Do you think physiotherapy can have mental as well as physical advantages for the horse?                    

Yes, I think after they’ve been treated once, and have hopefully realised they felt much better following it, they generally look forward to it and are more relaxed the second time. Hopefully they see it as a bit of a treat!

Can you give us any specific examples of how physiotherapy on a Chasemore Farm horse out of training has helped diagnose an underlying problem?

I mainly see the yearlings at Chasemore and treat a few Chasemore-owned horses in training at Ed Walker’s. So far it has mainly been routine things and no great issues.

For example, a few of the yearlings might have only wanted to lunge one way, while one or two have had some soft-tissue niggles that I’ve been able to make more comfortable and that has been all they needed in a few cases.

How has your work been affected by Covid-19 during 2020?

The initial lockdown came right in the middle of the National Hunt season, when I’m always incredibly busy at some of the yards in Lambourn but mainly Nicky Henderson’s. When it was announced that jump racing would not recommence until the beginning of July most horses went on their holidays much earlier so I was quiet for a few weeks.

I treat quite a few eventers and it was the same for that discipline.

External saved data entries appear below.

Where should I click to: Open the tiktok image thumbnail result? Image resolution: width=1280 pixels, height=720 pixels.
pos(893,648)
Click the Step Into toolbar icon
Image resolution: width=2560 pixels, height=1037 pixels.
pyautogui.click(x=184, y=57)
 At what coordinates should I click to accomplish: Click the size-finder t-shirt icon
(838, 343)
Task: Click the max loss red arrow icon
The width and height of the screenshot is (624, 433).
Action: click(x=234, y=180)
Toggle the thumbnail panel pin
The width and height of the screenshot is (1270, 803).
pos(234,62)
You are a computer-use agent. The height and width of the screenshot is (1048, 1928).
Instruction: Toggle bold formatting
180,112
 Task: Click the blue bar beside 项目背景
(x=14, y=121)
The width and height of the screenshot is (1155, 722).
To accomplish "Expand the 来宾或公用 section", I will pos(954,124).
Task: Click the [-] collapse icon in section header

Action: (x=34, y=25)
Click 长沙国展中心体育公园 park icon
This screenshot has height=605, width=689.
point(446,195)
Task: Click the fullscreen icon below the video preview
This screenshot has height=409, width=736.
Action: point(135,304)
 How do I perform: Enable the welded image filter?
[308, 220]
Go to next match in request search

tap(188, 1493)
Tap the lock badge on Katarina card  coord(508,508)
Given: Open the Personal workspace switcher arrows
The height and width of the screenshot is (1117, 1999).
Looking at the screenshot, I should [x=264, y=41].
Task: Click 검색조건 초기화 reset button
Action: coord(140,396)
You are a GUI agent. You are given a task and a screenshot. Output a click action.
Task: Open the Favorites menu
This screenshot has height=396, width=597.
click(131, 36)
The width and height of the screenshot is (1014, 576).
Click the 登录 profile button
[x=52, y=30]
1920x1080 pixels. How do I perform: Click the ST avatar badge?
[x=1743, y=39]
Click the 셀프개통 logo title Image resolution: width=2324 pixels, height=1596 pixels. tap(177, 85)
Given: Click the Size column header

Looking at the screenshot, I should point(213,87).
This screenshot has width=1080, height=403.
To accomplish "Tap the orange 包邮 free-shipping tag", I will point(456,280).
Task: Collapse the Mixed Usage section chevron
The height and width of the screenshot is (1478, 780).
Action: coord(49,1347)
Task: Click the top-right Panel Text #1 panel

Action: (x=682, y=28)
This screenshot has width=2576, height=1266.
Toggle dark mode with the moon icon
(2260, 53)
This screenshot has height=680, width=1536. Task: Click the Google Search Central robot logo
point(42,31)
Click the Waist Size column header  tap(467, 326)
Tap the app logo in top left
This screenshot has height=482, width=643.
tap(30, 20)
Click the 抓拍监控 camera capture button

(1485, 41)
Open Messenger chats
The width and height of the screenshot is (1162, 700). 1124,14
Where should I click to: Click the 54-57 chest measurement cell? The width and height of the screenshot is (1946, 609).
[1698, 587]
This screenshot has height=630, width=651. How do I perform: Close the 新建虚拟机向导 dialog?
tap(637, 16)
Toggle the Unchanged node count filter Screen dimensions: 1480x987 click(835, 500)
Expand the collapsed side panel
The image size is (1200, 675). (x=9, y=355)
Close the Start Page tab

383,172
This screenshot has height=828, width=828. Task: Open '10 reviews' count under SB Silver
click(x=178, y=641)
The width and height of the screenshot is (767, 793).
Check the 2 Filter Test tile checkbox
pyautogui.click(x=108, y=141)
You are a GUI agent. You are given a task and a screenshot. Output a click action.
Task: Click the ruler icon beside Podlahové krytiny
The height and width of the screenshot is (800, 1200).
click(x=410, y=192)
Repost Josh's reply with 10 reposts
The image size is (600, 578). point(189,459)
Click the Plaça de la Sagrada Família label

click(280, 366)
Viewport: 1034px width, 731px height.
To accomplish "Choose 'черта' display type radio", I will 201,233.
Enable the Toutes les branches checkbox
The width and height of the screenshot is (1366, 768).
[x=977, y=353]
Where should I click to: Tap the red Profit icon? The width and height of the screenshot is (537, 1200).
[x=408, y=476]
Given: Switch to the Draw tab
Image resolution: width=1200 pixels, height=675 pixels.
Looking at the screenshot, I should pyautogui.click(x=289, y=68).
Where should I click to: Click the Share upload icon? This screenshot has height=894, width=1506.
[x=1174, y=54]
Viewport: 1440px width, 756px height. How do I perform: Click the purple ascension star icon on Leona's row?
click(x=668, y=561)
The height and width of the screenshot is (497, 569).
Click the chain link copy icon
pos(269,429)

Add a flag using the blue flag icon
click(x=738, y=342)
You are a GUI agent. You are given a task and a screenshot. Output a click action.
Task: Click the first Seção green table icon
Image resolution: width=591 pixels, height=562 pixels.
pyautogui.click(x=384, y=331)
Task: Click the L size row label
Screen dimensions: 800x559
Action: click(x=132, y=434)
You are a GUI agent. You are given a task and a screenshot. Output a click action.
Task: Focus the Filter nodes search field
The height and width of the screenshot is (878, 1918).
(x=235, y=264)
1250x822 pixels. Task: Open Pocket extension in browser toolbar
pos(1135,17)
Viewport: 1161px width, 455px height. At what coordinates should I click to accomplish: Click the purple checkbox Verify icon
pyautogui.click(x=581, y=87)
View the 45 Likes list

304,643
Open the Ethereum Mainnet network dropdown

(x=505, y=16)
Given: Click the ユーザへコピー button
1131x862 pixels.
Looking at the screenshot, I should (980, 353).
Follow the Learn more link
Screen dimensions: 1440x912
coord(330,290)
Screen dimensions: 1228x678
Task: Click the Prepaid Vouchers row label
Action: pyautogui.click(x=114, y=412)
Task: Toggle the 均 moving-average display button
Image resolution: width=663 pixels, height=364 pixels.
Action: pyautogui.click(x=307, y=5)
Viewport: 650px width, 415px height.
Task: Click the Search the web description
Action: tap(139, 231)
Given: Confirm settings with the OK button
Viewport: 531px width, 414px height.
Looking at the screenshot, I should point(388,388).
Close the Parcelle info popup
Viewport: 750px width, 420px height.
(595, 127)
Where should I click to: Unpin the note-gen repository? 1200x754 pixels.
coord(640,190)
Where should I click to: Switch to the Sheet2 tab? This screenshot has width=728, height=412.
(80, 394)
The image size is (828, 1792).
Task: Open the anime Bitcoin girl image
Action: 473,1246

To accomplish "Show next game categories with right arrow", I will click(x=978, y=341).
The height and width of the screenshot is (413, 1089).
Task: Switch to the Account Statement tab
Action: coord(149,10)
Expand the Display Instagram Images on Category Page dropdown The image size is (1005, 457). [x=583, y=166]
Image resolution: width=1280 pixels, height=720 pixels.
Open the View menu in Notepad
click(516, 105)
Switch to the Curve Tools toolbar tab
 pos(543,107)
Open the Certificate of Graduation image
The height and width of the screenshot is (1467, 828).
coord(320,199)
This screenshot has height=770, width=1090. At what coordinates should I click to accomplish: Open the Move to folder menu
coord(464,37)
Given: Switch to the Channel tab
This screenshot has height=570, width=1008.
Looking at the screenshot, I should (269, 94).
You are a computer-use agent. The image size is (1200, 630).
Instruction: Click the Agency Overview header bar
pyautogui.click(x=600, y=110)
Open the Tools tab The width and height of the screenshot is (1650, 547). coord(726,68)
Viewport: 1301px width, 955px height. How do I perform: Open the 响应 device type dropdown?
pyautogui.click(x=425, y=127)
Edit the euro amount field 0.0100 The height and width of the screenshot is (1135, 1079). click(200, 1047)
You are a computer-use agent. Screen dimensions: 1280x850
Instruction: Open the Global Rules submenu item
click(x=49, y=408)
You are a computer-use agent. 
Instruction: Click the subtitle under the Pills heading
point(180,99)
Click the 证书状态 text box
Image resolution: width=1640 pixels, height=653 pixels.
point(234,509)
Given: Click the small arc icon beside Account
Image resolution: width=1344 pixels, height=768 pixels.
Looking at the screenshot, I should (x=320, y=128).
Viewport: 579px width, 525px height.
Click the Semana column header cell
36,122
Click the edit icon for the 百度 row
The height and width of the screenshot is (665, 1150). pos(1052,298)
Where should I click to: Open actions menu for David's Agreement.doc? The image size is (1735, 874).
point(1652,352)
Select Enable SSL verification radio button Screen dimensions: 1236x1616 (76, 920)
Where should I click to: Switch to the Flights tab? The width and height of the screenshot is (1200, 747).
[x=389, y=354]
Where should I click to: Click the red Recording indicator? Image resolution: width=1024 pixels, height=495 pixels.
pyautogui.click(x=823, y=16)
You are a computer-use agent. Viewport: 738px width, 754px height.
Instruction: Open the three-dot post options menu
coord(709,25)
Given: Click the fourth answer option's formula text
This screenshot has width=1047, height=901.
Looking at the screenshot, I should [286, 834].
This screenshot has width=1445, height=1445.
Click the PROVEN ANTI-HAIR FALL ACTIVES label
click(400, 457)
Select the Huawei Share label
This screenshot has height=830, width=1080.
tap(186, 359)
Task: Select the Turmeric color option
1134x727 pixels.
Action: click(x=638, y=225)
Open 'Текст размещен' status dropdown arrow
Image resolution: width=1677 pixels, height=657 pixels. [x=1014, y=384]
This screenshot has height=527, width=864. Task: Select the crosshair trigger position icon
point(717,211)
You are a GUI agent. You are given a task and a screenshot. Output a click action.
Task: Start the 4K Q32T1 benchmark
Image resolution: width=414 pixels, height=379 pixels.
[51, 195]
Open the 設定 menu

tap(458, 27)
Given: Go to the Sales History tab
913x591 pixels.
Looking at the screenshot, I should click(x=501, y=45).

I work at a couple of Flat racing yards in Lambourn so I was incredibly lucky to tick along at those.

Although I mainly work alone I was mindful of what times were best to call into the yards so tried to make sure I went in when the lads were on their break between morning and evening stables just to minimise any risk. I am very pleased to say I’m now busier than ever and loving every minute!

Philippa with QUEEN OF THORNS (Acclamation x Cradle of Life) at Ed Walker’s Kingsdown Stables.
The majority of the horses are seen once a month, with the exception of some of the foals and yearlings, which are seen fortnightly if we’re working on any angular limb deformities.